TRY IT: Render the lines as a numbered list, starting at the first line and ending at the line that contains "x-tick-label: 18:41:30 is", with both of those lines included and blank lines left out.
---
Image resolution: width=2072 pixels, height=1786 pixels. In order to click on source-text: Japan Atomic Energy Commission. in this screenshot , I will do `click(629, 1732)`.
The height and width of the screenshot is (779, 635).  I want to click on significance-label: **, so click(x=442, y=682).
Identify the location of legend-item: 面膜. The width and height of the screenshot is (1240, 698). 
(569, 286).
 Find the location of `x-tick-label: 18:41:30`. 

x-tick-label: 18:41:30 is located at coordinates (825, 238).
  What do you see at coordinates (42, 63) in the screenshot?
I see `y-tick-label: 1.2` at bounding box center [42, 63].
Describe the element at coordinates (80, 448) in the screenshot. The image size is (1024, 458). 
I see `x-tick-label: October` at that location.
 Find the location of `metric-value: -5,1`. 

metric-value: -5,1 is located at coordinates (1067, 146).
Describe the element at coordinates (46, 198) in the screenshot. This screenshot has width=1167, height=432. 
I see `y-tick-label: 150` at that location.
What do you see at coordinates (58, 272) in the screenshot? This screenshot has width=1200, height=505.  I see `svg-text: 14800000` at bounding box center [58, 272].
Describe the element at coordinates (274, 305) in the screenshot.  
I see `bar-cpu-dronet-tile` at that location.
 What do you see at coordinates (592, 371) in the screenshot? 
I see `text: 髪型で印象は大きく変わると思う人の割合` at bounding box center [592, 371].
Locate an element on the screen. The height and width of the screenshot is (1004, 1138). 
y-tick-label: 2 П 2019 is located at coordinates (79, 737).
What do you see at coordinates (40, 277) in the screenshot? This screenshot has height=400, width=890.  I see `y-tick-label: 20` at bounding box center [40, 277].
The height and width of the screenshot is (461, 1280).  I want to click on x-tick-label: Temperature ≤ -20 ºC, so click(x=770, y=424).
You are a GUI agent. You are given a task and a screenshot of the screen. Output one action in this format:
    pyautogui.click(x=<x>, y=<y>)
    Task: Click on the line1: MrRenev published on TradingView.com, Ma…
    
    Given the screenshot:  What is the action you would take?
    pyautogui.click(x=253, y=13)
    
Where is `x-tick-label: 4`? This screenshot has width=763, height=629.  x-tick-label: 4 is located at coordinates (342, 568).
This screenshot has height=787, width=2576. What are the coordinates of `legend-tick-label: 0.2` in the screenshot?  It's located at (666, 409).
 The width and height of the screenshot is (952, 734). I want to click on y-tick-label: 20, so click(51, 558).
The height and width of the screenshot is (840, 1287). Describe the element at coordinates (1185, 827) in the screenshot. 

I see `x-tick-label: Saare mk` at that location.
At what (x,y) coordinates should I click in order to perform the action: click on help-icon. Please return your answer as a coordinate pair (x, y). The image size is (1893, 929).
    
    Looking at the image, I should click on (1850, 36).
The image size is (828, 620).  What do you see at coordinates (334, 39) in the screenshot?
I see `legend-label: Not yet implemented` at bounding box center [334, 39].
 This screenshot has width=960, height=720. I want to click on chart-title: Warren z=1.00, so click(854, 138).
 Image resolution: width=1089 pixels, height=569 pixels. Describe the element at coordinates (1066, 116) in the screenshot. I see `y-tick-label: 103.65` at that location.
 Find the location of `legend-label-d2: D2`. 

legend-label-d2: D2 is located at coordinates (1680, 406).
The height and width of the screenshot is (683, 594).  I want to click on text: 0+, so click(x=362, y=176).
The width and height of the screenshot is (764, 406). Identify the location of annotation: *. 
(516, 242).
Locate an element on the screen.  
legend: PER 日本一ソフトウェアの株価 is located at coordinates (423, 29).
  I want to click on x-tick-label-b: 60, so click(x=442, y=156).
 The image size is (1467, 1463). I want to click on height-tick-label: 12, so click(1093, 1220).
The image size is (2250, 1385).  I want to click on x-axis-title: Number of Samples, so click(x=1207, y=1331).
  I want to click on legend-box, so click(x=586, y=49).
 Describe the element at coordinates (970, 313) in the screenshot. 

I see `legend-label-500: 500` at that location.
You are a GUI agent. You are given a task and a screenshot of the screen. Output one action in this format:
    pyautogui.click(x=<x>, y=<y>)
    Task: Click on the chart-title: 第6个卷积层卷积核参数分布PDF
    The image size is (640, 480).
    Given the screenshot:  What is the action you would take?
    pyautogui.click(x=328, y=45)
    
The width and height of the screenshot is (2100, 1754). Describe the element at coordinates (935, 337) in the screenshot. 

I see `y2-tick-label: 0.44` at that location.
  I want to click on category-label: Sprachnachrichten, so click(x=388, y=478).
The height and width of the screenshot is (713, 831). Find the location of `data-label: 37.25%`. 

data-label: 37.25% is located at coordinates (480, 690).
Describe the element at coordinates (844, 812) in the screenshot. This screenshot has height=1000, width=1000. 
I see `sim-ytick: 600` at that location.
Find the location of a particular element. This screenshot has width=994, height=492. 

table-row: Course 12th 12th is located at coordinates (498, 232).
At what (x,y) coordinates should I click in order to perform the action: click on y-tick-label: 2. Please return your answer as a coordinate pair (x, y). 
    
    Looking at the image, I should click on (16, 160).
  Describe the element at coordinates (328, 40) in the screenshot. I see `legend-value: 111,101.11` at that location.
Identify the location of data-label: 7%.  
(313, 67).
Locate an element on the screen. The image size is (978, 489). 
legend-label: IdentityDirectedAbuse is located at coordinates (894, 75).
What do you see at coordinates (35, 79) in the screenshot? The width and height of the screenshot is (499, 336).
---
ANSWER BOX:
1. Image resolution: width=2072 pixels, height=1786 pixels. In order to click on source-text: Japan Atomic Energy Commission. in this screenshot , I will do `click(629, 1732)`.
2. The height and width of the screenshot is (779, 635).  I want to click on significance-label: **, so click(x=442, y=682).
3. Identify the location of legend-item: 面膜. The width and height of the screenshot is (1240, 698). 
4. (569, 286).
5.  Find the location of `x-tick-label: 18:41:30`. 
6. x-tick-label: 18:41:30 is located at coordinates (825, 238).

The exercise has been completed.